The orchestra has classical music as it’s basis, but it is innovative and musically broad-based. It looks for a challenging balance between classical music and other quality music, regardless of when and how any of the music was created. The concerts are strongly informal, and are visually attractive. with vivid stage images (we use live projections, from cameras in the orchestra).
Declining attendance at classical concerts proves the need for these concerts to reinvent themselves (changing from high art into new art). As an artistic goal, they look for high-quality crossovers between classical music and music of other kinds, where classical music is always the starting point. Younger people cannot recognize themselves in classical concerts as they’re given now. Therefore we wanted to create an orchestra that does not only focus on the craftsmanship of the musicians, but instead on the fun of making music, on creativity, and on interaction with the audience.
The name of the orchestra comes from a composer whose music the orchestra played at its debut concert in September 2006. She is the legendary Zulu princess Magogo kaDinuzulu Buthelezi (1899-1984). She was not only a composer, but also a singer and political activist, and an authority on Zulu music and culture. Our concert was the first time any of her works were played in Europe.
Magogo’s musicians are mainly under 30, eager and excited. They were chosen from dozens of professionals who auditioned for the orchestra. Their enthusiasm helps make the concerts less formal. Concert dress is casual and colorful. The conductor and musicians look for interaction with the audience; the conventions of classical concerts are thrown away.
Examples of our concerts include:
- “Declaration of Love” (in which we played Elvis Costello’s The Juliet Letters with the Adagietto from Mahler’s Fifth Symphony [The Juliet Letters is a 1993 album created as a collaboration -- in both composition and performance -- between
Costello and the Brodsky Quartet.]
- “Mazeltov Magogo” (combining klezmer music with Prokofiev’s Overture on Hebrew Themes and “Die Moritat von Mackie Messer” by Kurt Weill)
- “Classical meets Frisian Fado” (Grieg’s Holberg Suite combined with songs by Nynke Laverman [a Dutch singer who mainly sings in Frisian, a language that is spoken in Friesland, the northern province of The Netherlands]
- “Musique du Cirque” (featuring Charlie Chaplin’s 1969 score for his 1928 silent comedy The Circus, music from the Cirque du Soleil’s Saltimbanco, and the Divertimento for Strings No. 1 by Leo Weiner, plus students from the Fontys Circus, doing acrobatics and other circus acts)
But Magogo also plays what they call “unheard music,” or in other words music that’s rarely heard. Some examples: in 2008, they did a show called Classic Meets Riverdancem, for which the famous composers Bill Whelan and Zoe Conway wrote new work.
In addition, the orchestra got high praise for performing the rarely heard original version of Carmina Burana, with two pianos, percussion, choir and soloists.
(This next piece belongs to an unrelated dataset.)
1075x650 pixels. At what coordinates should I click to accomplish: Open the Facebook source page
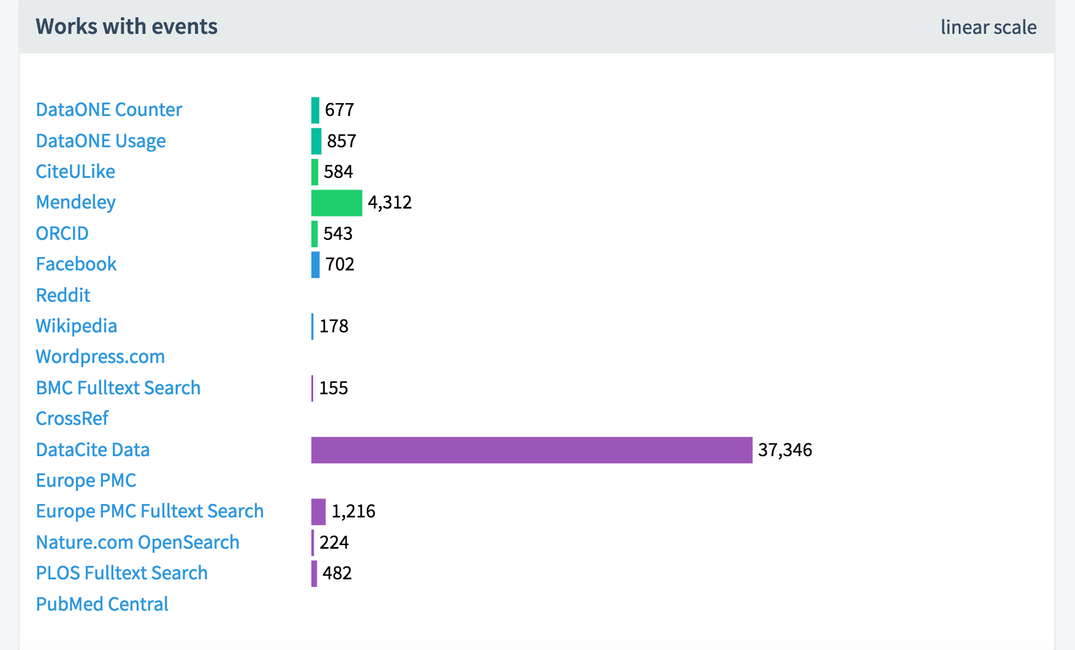click(x=76, y=264)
They have also performed the Preludes and Fugue for 13 solo strings by Lutoslawski, and other less-known works.
In 2009, Magogo drew an average of 494 people to its concerts. And it attracts a younger audience. A national survey from 2004 shows that 45% of the people who attend classical concerts in the Netherlands are over 60, but at Magogo’s concerts only 18.9% are.
Finally, Magogo plays an important part in the careers of young musicians. In the Netherlands, only 4 to 5% of music students find employment during their first year after graduating. Magogo is able to offer jobs to these recent graduates, giving them experience in playing with an orchestra.
Could a group like this thrive in a small city in the US? It’s hard to see why not.